These two liberal are shown to have greatly influence the intellectuals writing for the socialist press and Lloyd further demonstrates the authority upon which Spencerian notions of social/cultural development, Veblenian economic stages, Nietzschean and Bergsonian concepts of the Will/interest and Darwinian determinism affected the “scientific” theories emerged in Progressive and socialistic discourses. In addition to these divergences form Marxist thought, the various socialist parties would at times rely upon small-producer ideologies – as evidenced in the Granger movement and the farmers faction of the Socialist Party – in order to act as an organizing principle.

Several intellectuals prominent within the socialist discourses of the time are then brought under scrutiny to show how the intellectual framework they used was more inspired by pragmatist notions than Marxist ones. The explanatory concepts used by of Eastman, Fraina, Hillquist, Boudin, Seligman and others are shown to be amalgams of naturalistic science and bourgeiouse thought. Several of these supposed socialists actively seek to discredit Marx, either because he is “foreign” and thus unfamiliar with the U.S.’s unique conditions, or as he has been discredited by Bernsteinian notions of evolutionary socialism, or simply because he wrote in a time so far removed that his concepts no longer apply to the non-competitive capitalism of the time. There were even those that claimed that Marx was really a pragmatist and a positivist, and would cloak their language with the terminology of Marx in a ceremonial fashion but really then would combine empirical data and the highly subjectivist new psychology within a framework of economic determinism that has naught to do with Marx.

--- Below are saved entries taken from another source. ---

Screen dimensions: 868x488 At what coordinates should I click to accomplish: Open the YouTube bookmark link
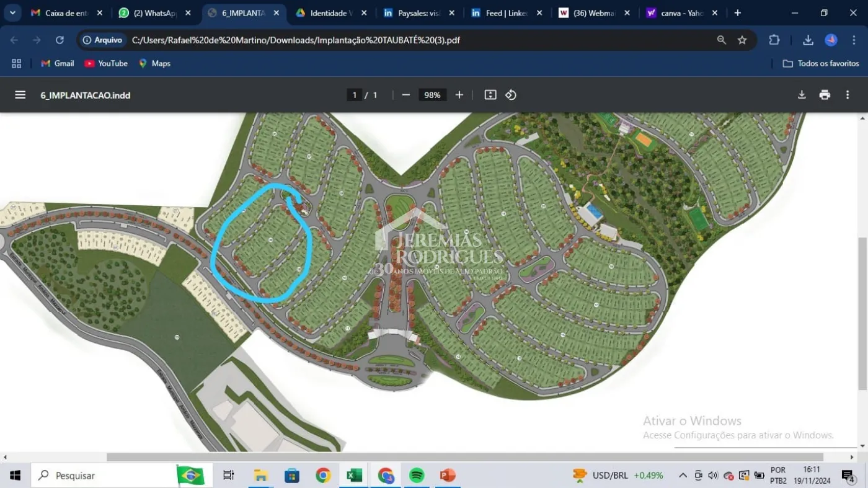click(x=106, y=63)

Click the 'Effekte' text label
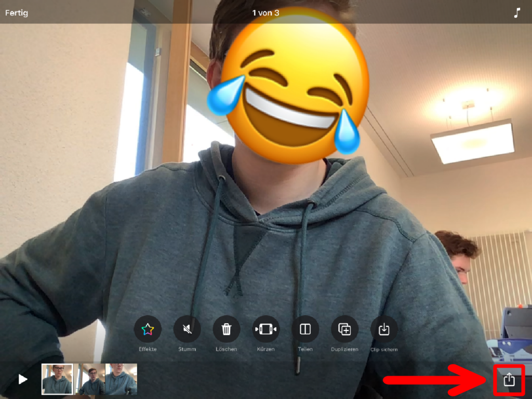[x=148, y=349]
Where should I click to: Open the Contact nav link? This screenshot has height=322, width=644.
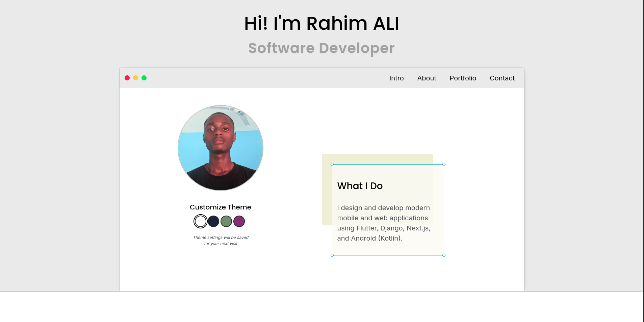click(502, 78)
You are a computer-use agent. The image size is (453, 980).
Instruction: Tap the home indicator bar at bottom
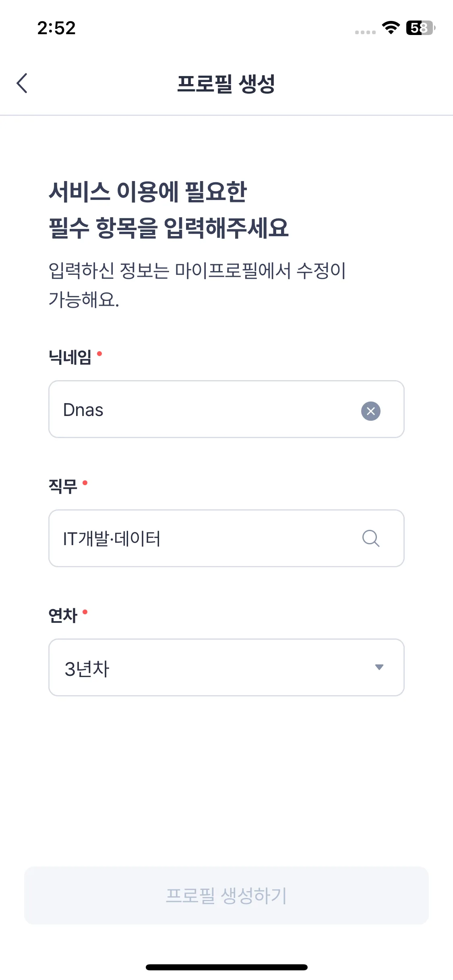pos(226,967)
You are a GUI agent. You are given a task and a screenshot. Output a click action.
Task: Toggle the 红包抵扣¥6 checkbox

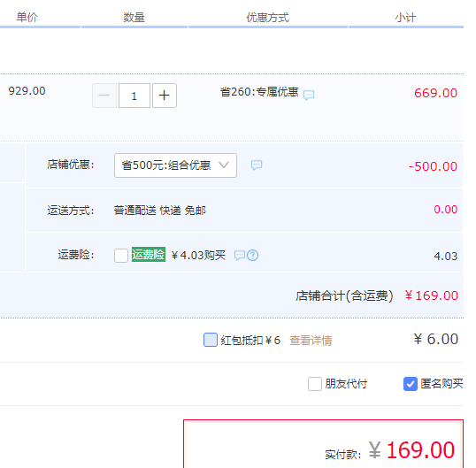[211, 340]
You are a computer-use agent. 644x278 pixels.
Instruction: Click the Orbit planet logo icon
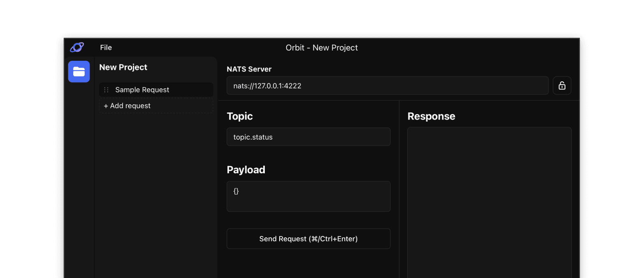[77, 48]

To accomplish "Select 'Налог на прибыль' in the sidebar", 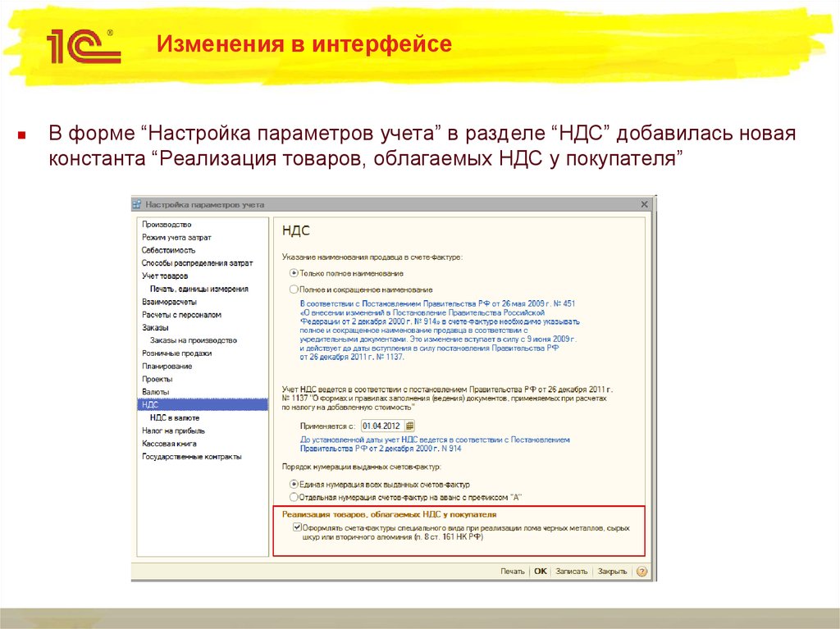I will [173, 431].
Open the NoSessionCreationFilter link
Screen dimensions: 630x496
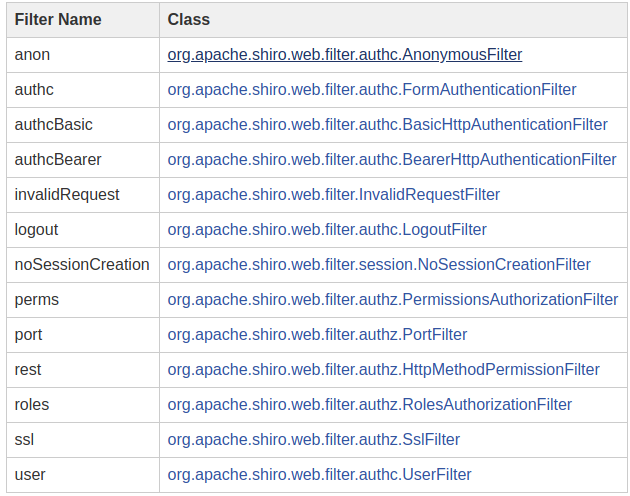point(379,264)
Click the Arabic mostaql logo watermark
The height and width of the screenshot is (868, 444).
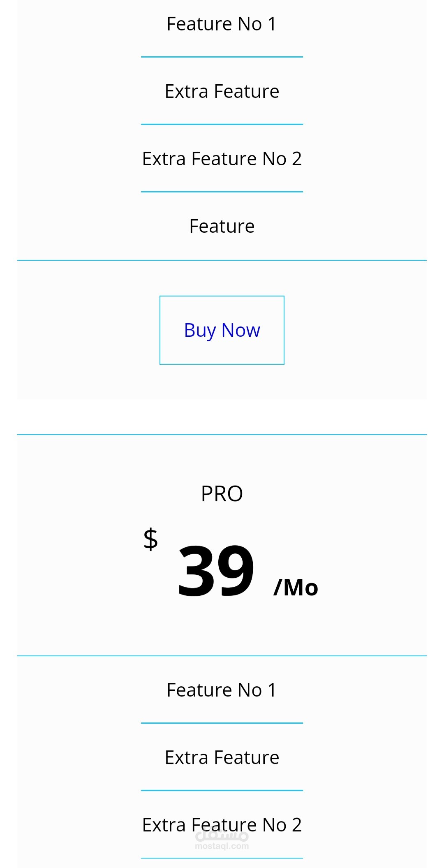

It is from this exegesis that Lloyd pulls out how it should have been no surprise how all of the aforementioned socialist intellectuals were pulled into the nationalistic and xenophobic discourses justifying repressive social measures under the auspices of liberal values and crypto-imperial aspirations at the beginning of World War I. By exhaustingly limning the conceptual limits of hayseed empiricism, practical idealism, inchoate liberalism, “great men” theories, economic monism, etc. that characterized American “Marxism” and the Second International, their policies of exceptionalism become more understandable. As can readily be understood from the above, not only is their understanding of the path towards socialism completely divergent from the epistemological-ontological philosophy of Marx and instead steeped in exceptionalism, but the ramifications of such a position are then shown after the October Revolution. Many of the above thinkers go from Socialists to Anti-Communists, some of who became employed within various levels of government as political advisors to Woodrow Wilson.

The last 50 pages of the book outlines in broad detail the Marxist-Leninst position on a Socialist movement and provides a philosophical counterfactual to the projects of the various socialist groups. Lloyd is careful to state that he does not claim that were these American “revolutionary” organizations to adopt a dialectical and historically materialist ideology they would have been successful. He does, however, describe a clear contrast to the various pseudo-Marxisms and their myriad blind-spots. While this is done throughout the book as well, here we see a systematic presentation of the poverty of American Marxist thought.